Lo spettro della crisi economica degli anni novanta e di quell’annus horribilis - il 1992 - che fece sprofondare il Paese in una delle sue pagine più nere, economicamente e socialmente, aleggia di nuovo sulla popolazione. Che allora pagò un prezzo altissimo per la mancanza di una fase di transizione guidata, che consentisse il passaggio graduale dall’economia socialista a un un’economia di mercato. Inflazione, recessione, pericolo di default tornano ad affacciarsi nella vita di 140 milioni di russi. Putin, l’uomo che aveva promesso loro la stabilità politica a garanzia di quella economica, e che in nome di questo assunto si è fatto strada con ogni mezzo, lecito e illecito, è lui stesso l’artefice del peggio.

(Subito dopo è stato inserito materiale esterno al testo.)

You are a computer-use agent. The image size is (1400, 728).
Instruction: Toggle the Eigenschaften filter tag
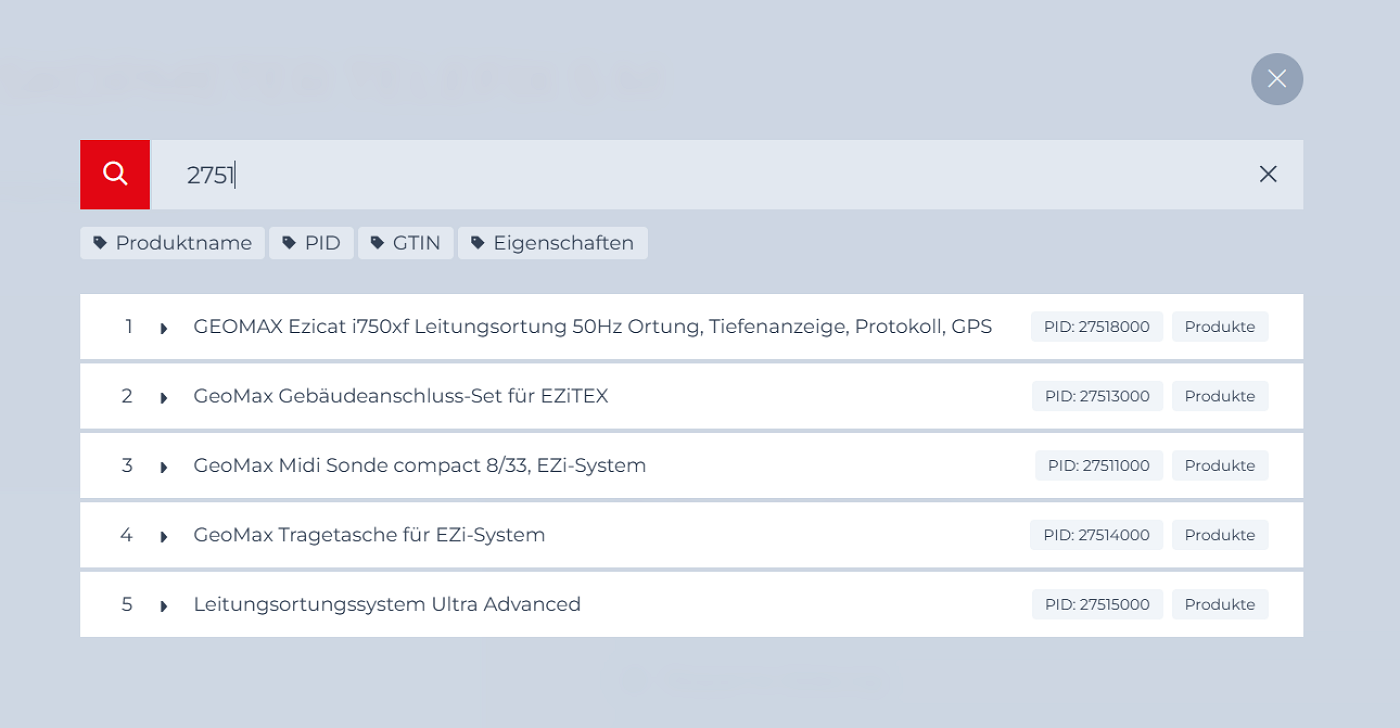(x=552, y=243)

L’uomo che da perfetto sconosciuto quale era ai tempi di Boris Eltsin si è prima accreditato come suo successore, poi in venti anni ha fatto di tutto per rimanere in sella, anche quando si è trattato di usare le massime istituzioni secondo la propria convenienza. In nome della sua idea di stabilità il capo del Cremlino ha represso ogni voce dell’opposizione, ha messo i suoi amici alla guida dei colossi energetici, ha soffocato la libertà di stampa, ha esercitato il controllo su potentati di ogni specie, occupato territori, mosso guerre in una progressiva deriva autoritaria, con l’esercito completamente nelle sue mani. E’ sulla potenza militare che ha fatto enormi investimenti, non giustificati da un prodotto interno lordo di poco superiore a quello della Spagna.
I retaggi del vecchio impero zarista albergano in quest’uomo solo al comando. L’invasione dell’Ucraina è stata l’ultima di una lunga serie di prove di forza di Putin, che non solo mostra di essere fuori dalla storia ma anche di aver perso ogni contatto con la realtà. Anche con quella che vive il popolo russo, costretto adesso a fare i conti con una vulnerabilità economico-finanziaria pericolosa, con un isolamento politico dirompente. La guerra contro l’Ucraina ha sollevato persino le reazioni di Paesi tradizionalmente e storicamente neutrali come Svizzera e Svezia, pronti ad aiutare e sostenere la causa di Kiev. Un segnale evidente del timore di tutto l’Occidente per l’irragionevolezza e l’imprevedibilità di un capo di Stato giudicato molto pericoloso.
Dopo i negoziati partiti ieri a Golem al confine bielorusso tra le due delegazioni ucraina e russa, con cui sembrava aprirsi uno spiraglio per la trattativa, oggi una colonna di mezzi militari russi lunga 60 chilometri è alla porte di Kiev. Non c’è nulla di razionale in questo. Putin è ossessionato dai fantasmi del passato convinto di imporre con l’uso della forza la centralità che la Russia ha perso nell’equilibrio mondiale. Ma non si accorge che sta percorrendo un declivio che avvicina la sua uscita di scena. La storia non si volterà indietro solo perché lui lo vuole.